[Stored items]
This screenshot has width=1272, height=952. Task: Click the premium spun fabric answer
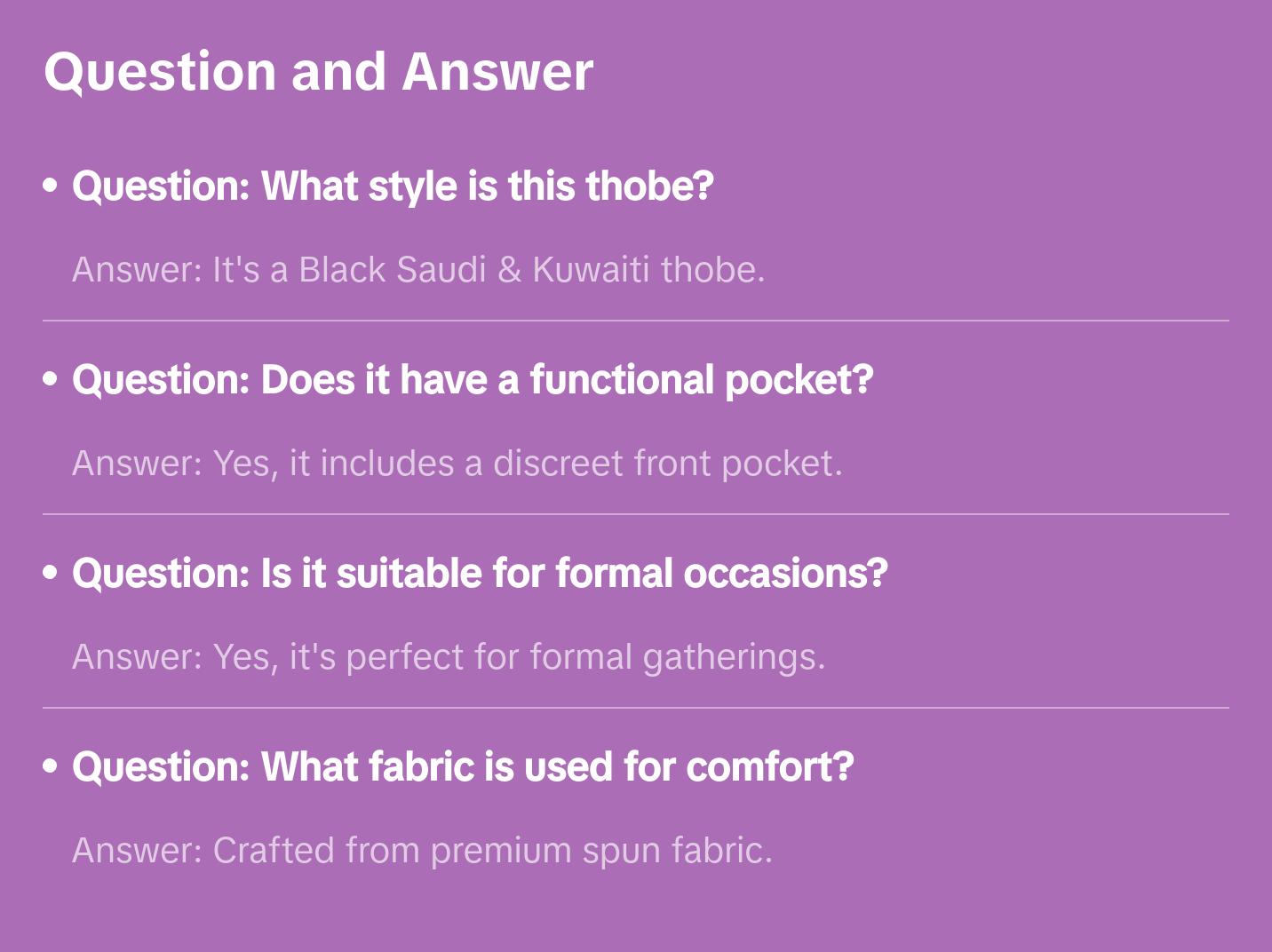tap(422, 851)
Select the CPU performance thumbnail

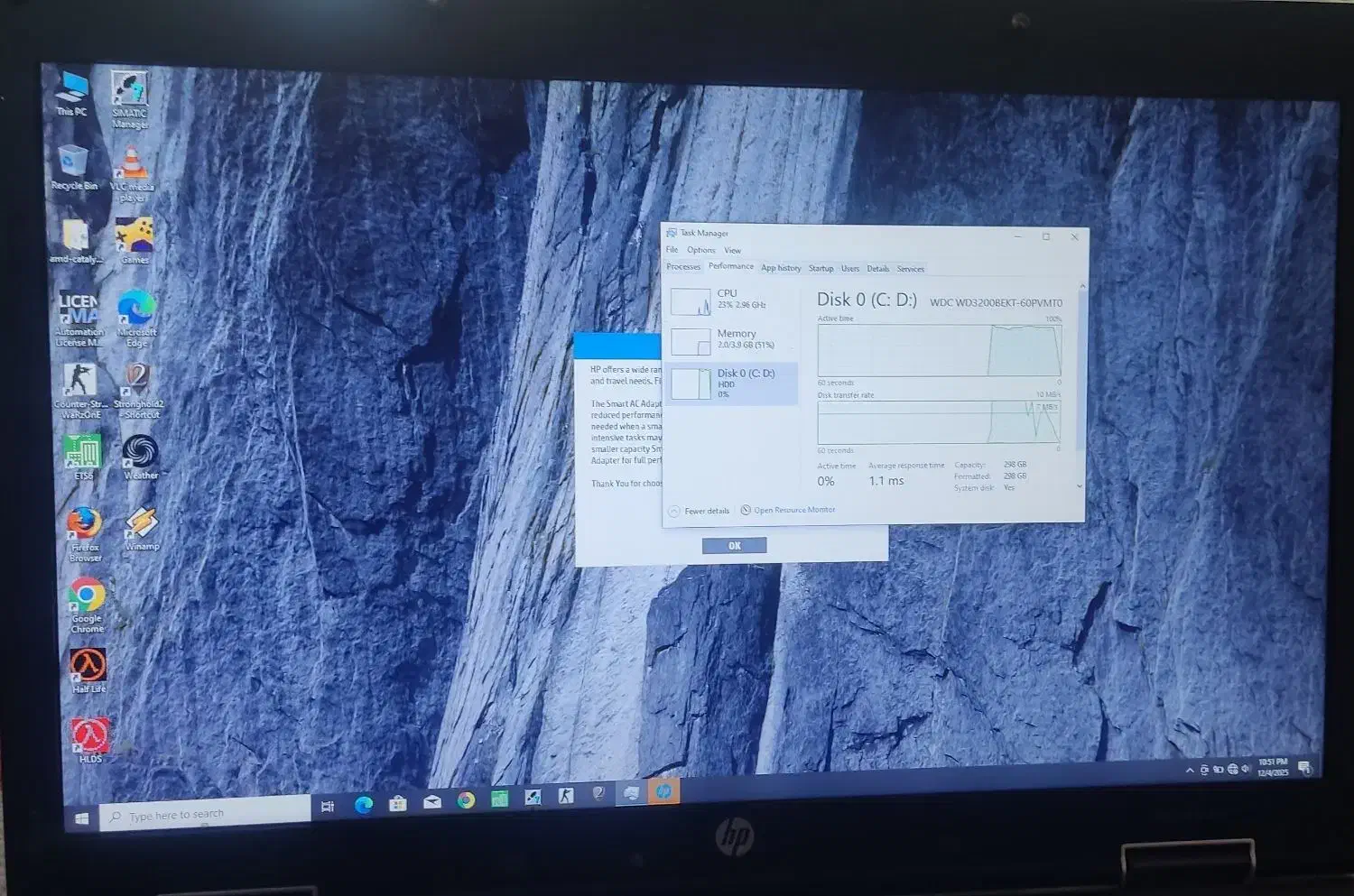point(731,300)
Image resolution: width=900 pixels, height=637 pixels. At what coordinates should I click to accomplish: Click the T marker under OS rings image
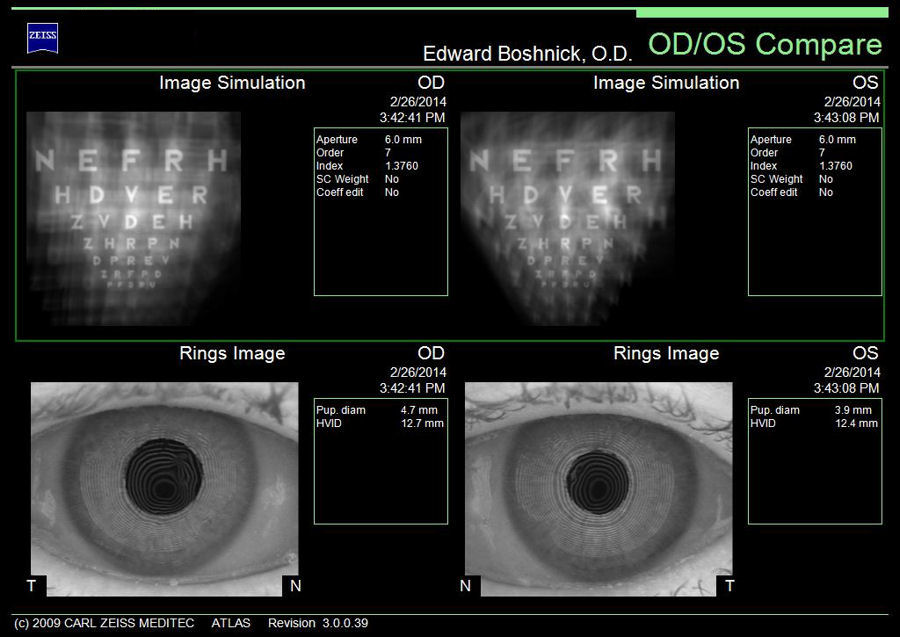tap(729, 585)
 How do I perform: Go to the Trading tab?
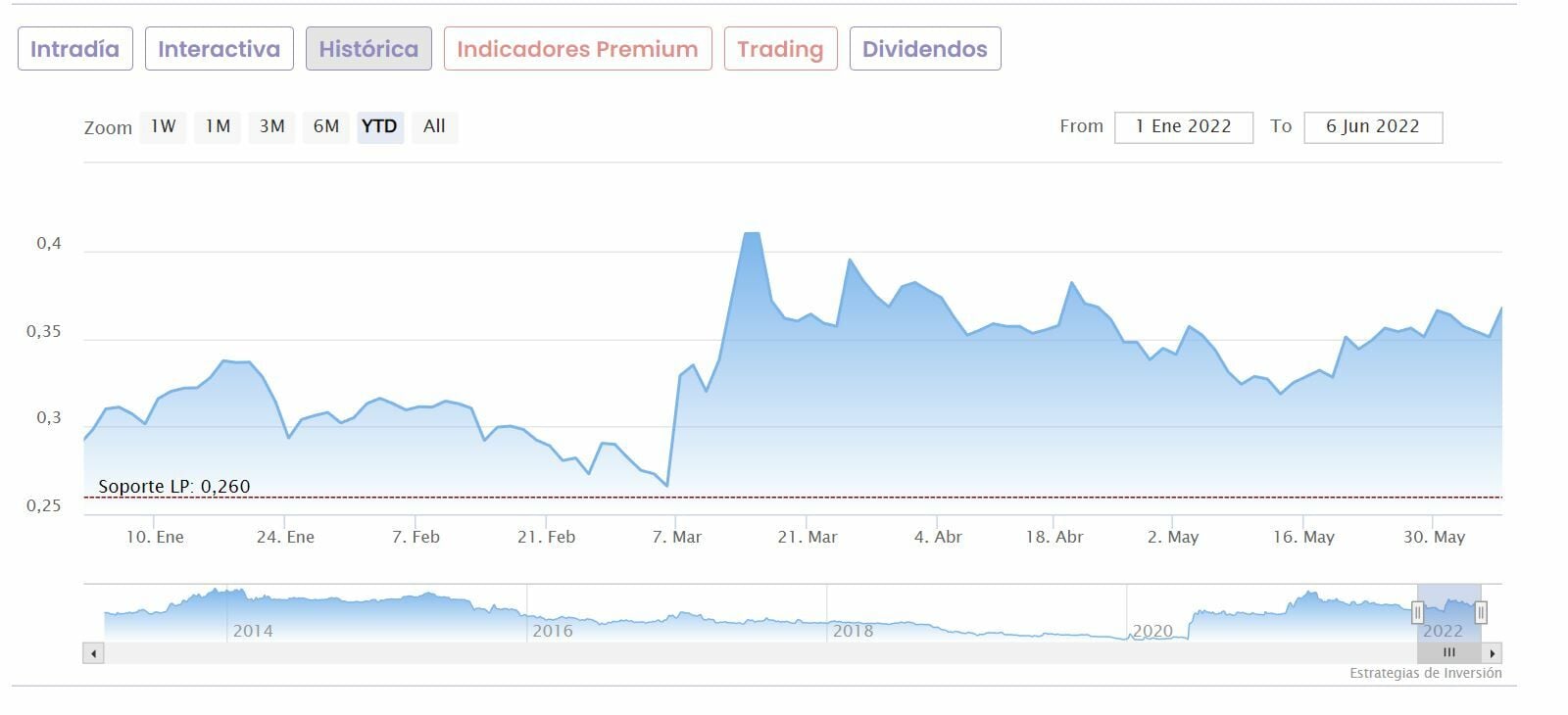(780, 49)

### Work task
Exactly repeat the data above; the pictures do not belong in your copy.

### Answer to the exercise
This screenshot has width=1272, height=952. Task: Click the premium spun fabric answer
tap(422, 851)
Select the CPU performance thumbnail

point(731,300)
Image resolution: width=900 pixels, height=637 pixels. At what coordinates should I click to accomplish: Click the T marker under OS rings image
tap(729, 585)
 How do I perform: Go to the Trading tab?
(780, 49)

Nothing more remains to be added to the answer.